Database Credentialed Access
MIMIC-III-Ext-tPatchGNN
Published: April 9, 2025. Version: 1.0.0
When using this resource, please cite:
(show more options)
Yin, C., & Zhang, W. (2025). MIMIC-III-Ext-tPatchGNN (version 1.0.0). PhysioNet. https://doi.org/10.13026/ckn0-3868.
Please include the standard citation for PhysioNet:
(show more options)
Goldberger, A., Amaral, L., Glass, L., Hausdorff, J., Ivanov, P. C., Mark, R., ... & Stanley, H. E. (2000). PhysioBank, PhysioToolkit, and PhysioNet: Components of a new research resource for complex physiologic signals. Circulation [Online]. 101 (23), pp. e215–e220.
Abstract
This dataset is a curated subset of MIMIC-III (v1.4), specifically formatted to facilitate reproducibility of the experiments in the work t-PatchGNN. It serves as part of a benchmark designed for forecasting irregular multivariate clinical time series, that is, given a set of historical Irregular Multivariate Time Series (IMTS) observations and forecasting queries, the forecasting problem aims to accurately forecast the values in correspondence to these queries. This requires addressing key challenges such as missing data, variable sampling rates, and complex temporal dependencies. The dataset includes patient records with diverse physiological measurements, each sampled at irregular intervals, reflecting real-world clinical scenarios. It is structured to capture both short-term and long-term temporal patterns, making it well-suited for evaluating machine learning models in medical time series forecasting. By providing a standardized benchmark, this dataset aims to advance research in predictive modeling for healthcare, enabling the development of robust algorithms that can handle irregular and sparse clinical data. The dataset’s applications extend to critical areas such as early disease detection, patient risk stratification, and treatment outcome prediction, making it a valuable resource for the medical AI and machine learning communities.
Background
Irregular multivariate time series data are prevalent in real-world applications, particularly in healthcare [1], where data collection often occurs at inconsistent intervals and involves multiple variables. Such data pose significant modeling challenges due to irregular sampling, missing values, and the need to capture both temporal and inter-variable relationships [2].

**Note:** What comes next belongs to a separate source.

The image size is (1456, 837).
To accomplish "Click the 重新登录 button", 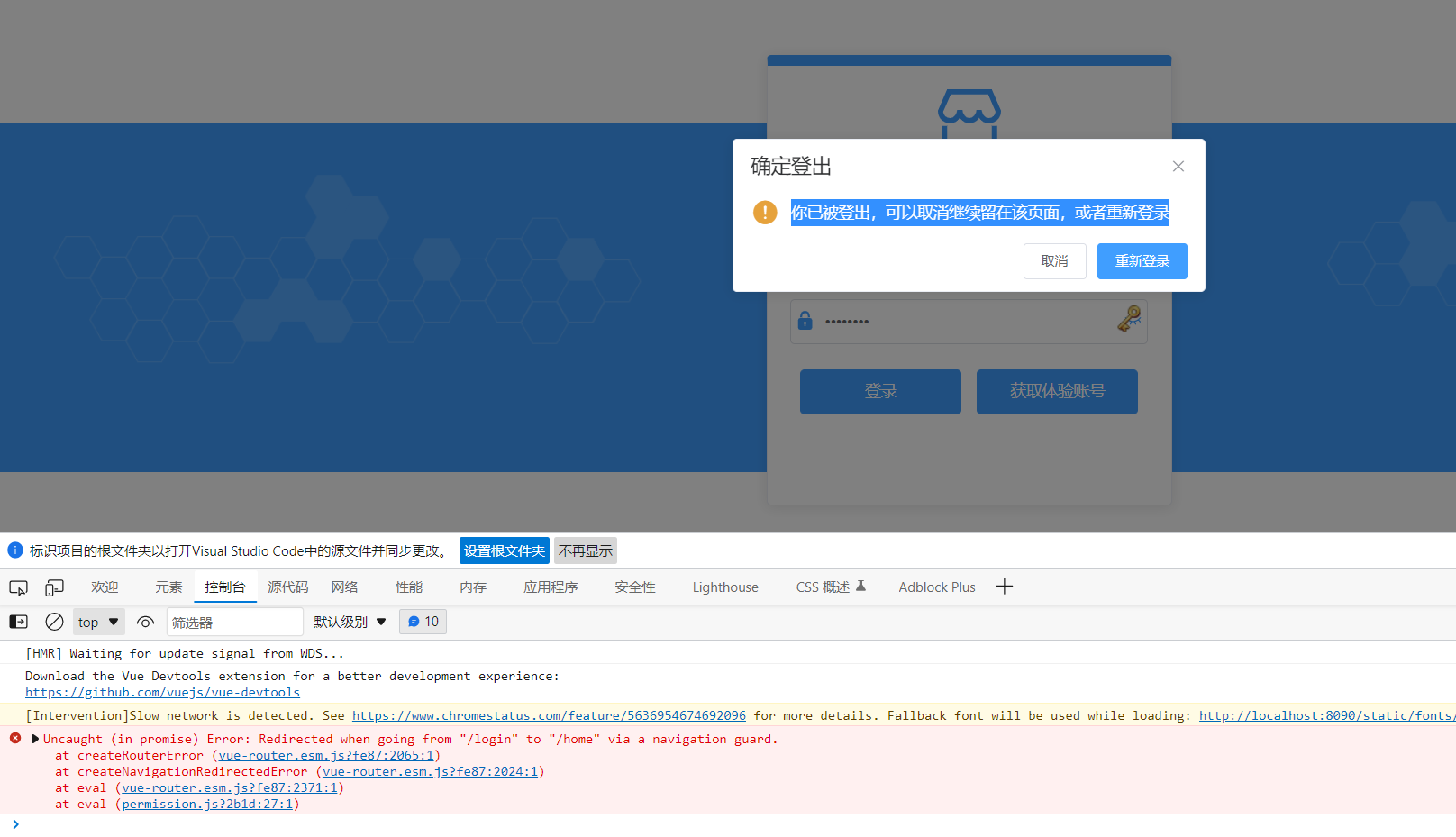I will (1142, 260).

This research addresses these challenges by proposing a novel methodology, Transformable Patching Graph Neural Networks (t-PatchGNN). The approach leverages graph-based modeling techniques, introducing a patching mechanism that transforms irregular data into structured representations. This enables effective forecasting while preserving the temporal and multivariate characteristics inherent in the data.
To support the evaluation of the proposed methodology, a dataset processed from the publicly available MIMIC-III clinical database is used. MIMIC-III serves as a general-purpose resource for benchmarking methods that handle irregular time series, due to its diverse and complex clinical data. The dataset processing follows the methodology described in "Neural Flows: Efficient Alternative to Neural ODEs [3]," which efficiently handles irregularities in time series data and ensures compatibility with a wide range of model architectures.
This research contributes to the broader field of time series forecasting and predictive analytics by addressing the complexities of irregular sampling. The proposed methods are particularly relevant in domains like healthcare and finance, where such challenges frequently arise, highlighting the importance of innovative tools for accurate and interpretable predictions.
Methods
The dataset was derived from the publicly available MIMIC-III database, which contains comprehensive clinical records of intensive care unit (ICU) patients, including physiological signals, laboratory test results, medication records, and other medical observations. MIMIC-III inherently presents challenges for time-series analysis due to its irregular sampling, missing values, and heterogeneous variable distributions.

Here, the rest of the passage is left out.